The other much-touted possibility for the job had been former World Trade Organization chief Supachai Panitchpakdi, who heads the U.N. Conference on Trade and Development.

Over a 40-year career in the military, Surayud garnered a reputation for effectiveness, tact and incorruptibility. Upon his retirement in 2003, he was appointed to the Privy Council, the top advisory body to the king.

During his career, he fought Thai communist insurgents and handled the sensitive situation along the embattled Cambodian border during the 1980s. He was regarded as close to the American military, which praised him throughout his career.

A devout Buddhist, Surayud spent time as a monk after leaving the army and often said he had no intention of entering the political fray.

Korn Chatikavanij, deputy general secretary of the Democrat Party, which had opposed Thaksin, said earlier that Surayud is an "appropriate" choice.
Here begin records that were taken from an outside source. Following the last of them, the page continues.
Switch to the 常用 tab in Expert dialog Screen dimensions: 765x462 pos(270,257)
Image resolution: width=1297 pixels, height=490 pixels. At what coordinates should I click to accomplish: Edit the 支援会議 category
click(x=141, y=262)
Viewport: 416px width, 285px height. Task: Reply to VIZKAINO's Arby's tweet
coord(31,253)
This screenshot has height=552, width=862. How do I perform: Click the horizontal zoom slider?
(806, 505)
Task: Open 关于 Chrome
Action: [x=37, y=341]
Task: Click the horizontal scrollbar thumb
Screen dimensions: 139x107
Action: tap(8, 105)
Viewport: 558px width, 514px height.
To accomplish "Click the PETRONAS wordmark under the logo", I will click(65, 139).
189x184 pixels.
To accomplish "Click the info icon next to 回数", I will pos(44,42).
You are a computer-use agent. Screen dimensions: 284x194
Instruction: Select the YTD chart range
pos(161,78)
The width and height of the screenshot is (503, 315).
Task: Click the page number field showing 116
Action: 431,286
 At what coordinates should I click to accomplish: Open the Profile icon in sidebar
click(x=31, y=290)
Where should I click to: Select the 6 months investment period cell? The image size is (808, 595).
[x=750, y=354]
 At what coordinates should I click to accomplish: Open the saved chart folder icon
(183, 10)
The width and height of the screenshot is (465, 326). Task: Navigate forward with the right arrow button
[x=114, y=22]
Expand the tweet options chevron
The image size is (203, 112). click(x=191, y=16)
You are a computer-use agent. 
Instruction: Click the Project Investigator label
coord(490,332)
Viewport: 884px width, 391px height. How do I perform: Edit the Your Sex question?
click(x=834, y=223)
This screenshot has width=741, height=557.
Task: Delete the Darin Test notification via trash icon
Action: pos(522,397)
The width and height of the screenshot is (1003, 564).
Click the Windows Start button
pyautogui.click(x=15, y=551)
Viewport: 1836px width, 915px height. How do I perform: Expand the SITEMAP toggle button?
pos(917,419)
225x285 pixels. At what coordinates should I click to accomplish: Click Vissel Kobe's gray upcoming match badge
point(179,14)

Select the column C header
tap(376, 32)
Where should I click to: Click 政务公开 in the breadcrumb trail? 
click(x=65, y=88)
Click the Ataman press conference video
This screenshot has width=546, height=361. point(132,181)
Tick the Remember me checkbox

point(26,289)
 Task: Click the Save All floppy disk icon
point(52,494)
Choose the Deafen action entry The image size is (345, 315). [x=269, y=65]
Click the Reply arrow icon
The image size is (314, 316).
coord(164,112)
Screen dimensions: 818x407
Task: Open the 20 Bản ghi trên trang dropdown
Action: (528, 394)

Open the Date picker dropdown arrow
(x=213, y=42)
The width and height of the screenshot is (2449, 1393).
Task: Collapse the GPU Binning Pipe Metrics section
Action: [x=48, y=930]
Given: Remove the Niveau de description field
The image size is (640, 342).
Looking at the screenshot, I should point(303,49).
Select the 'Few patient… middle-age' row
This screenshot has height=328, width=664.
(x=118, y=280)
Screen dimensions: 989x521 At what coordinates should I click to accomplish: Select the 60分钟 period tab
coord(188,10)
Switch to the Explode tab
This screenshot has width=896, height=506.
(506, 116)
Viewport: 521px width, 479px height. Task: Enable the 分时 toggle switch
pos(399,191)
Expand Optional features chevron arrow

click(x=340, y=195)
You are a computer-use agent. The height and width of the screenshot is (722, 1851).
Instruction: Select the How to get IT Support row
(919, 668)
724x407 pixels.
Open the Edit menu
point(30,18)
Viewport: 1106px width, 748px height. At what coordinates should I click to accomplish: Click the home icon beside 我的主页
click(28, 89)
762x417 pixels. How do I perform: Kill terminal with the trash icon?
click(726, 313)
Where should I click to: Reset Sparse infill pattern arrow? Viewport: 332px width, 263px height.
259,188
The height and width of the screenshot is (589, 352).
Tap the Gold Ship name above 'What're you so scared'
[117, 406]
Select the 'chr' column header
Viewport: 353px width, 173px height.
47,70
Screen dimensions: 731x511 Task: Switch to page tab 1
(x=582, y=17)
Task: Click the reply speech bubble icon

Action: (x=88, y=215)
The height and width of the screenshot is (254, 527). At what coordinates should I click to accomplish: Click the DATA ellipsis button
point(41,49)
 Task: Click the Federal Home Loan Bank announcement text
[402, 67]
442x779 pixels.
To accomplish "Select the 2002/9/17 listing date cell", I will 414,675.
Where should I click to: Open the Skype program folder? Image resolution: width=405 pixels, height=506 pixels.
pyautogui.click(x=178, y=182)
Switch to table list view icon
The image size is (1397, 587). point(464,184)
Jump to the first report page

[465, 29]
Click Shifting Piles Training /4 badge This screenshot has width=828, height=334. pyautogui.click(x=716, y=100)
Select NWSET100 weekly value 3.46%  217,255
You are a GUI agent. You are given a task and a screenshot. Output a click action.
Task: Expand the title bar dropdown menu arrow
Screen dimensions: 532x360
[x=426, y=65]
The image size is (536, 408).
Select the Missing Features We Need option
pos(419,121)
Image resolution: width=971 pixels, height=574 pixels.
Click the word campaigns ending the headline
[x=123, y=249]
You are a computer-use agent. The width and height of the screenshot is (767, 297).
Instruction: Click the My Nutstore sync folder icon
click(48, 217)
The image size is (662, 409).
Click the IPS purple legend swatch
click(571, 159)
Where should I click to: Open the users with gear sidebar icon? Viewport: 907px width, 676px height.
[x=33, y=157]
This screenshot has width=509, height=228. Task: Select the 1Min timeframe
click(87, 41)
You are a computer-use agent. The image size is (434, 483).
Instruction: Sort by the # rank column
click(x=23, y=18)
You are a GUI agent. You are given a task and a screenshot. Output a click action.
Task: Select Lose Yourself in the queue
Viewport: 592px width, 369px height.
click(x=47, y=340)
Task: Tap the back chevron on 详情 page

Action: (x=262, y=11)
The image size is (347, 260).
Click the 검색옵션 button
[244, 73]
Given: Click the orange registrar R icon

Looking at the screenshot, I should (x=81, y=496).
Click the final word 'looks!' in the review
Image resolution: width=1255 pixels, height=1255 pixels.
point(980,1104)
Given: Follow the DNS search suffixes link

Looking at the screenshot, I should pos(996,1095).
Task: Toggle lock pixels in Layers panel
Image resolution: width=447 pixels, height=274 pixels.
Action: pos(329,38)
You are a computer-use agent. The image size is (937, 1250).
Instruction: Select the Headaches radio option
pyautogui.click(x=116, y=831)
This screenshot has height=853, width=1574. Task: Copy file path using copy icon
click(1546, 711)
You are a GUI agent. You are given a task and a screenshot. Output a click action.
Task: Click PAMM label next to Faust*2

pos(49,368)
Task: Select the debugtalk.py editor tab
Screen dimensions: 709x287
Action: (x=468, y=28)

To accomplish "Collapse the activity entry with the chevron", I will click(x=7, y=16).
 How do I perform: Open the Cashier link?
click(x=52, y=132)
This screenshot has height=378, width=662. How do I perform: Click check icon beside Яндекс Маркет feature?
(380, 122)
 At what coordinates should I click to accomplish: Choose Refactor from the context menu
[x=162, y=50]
Although being a former general might give the outside world the impression the military was merely transferring power to one of its cronies, that would be neither true nor relevant, he said.

"What is important is domestic reconciliation and Gen. Surayud is ideal for that," Korn told The Associated Press.

The coup leaders accused Thaksin of corruption and causing schisms in Thai society. He is now in London and has not indicated if or when he may try to return to Thailand.

Large demonstrations early this year demanding his ouster _ following allegations of corruption and abuse of power _ reflected a polarized Thai society, and many Thais have greeted the coup as a resolution of that crisis.

The United States, which has decried the coup as a setback to democracy, on Thursday suspended $24 million in assistance to Thailand.